MILTON — At Tuesday’s Executive Committee meeting, Mayor Wesley Meiss reassigned some council committees' chairs and provided alternates for various committees and boards.
Many of the committee chairs remained the same, but Milton’s newest council member, Heather Hathaway, was added to the list.
The committee assignments are as follows:
- Stormwater Committee: Sharon Holley
- Administration Committee: Heather Hathaway
- Growth, Development and Annexation Committee: Peggi Smith
- Finance Committee: Casey Powell
- LEAP Committee: Mary Ellen Johnson
- Public Works Committee: Alan Lowery
- Parks and Recreation Committee: Jeff Snow
- Public Safety Committee: Pat Lunsford
- Tourism Development Council: Alan Lowery
- Bay Area Resource Council: Alan Lowery
- Transportation Planning Organization: Wesley Meiss, with Peggi Smith as an alternate
- West Florida Regional Planning Council: Jeff Snow, with Mary Ellen Johnson as an alternate
- Riverfront Redevelopment Team: Peggi Smith
- Restore Council: City Manager Brian Watkins
Each committee oversees the topics and decisions that fall under their corresponding city department.

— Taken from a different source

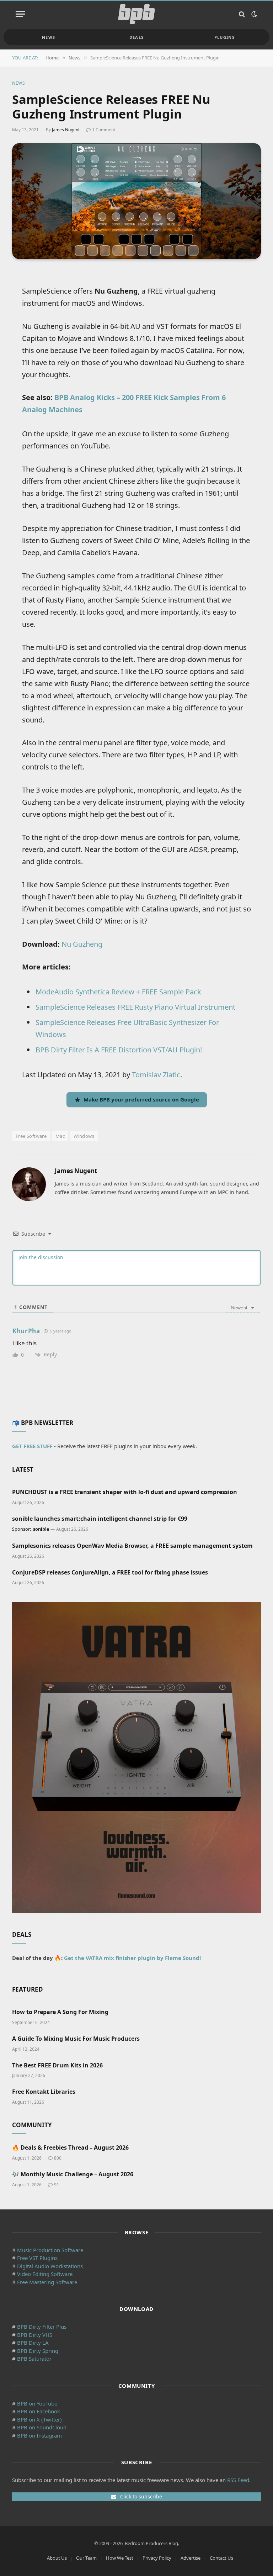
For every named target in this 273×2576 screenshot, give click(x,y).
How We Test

The Florida-Alabama Transportation Planning Organization is the local, intergovernmental transportation policy board for Santa Rosa and Escambia counties in Florida and part of Baldwin County in Alabama, according to the TPO website. The board comprises local government officials who make decisions regarding transportation at the regional level.
The West Florida Regional Planning Council serves as staff to the Bay Area Resource Council with the chief objective of helping improve the community’s quality of life and improving the waters of the Pensacola Bay System, according to the BARC website.
The Riverfront Redevelopment Team examines issues of importance to the Community Redevelopment Agency as assigned, according to the city of Milton’s website. The RRT is also responsible for ensuring development activity is consistent with CRA plans and complies with the community’s character. All RRT records are filed with the Planning and Development Department.
The Restore Council chooses projects to be submitted for funding consideration through the RESTORE Act, which allocates 80 percent of the amount of any Clean Water Act fines from the 2010 BP Deepwater Horizon oil spill.
Under the act, the fines are divided into several sources of funding, with different permissible uses and various methods for approving projects, according to the RESTORE Act’s website. Seventy-five percent of Florida's allocation will come directly to the eight disproportionately impacted panhandle counties. These include Santa Rosa, Escambia, Okaloosa, Walton, Bay, Gulf, Franklin and Wakulla counties.
Approximately $4 million is currently available to Santa Rosa County. An additional $24 million will be made available to Santa Rosa County over the next 15 years.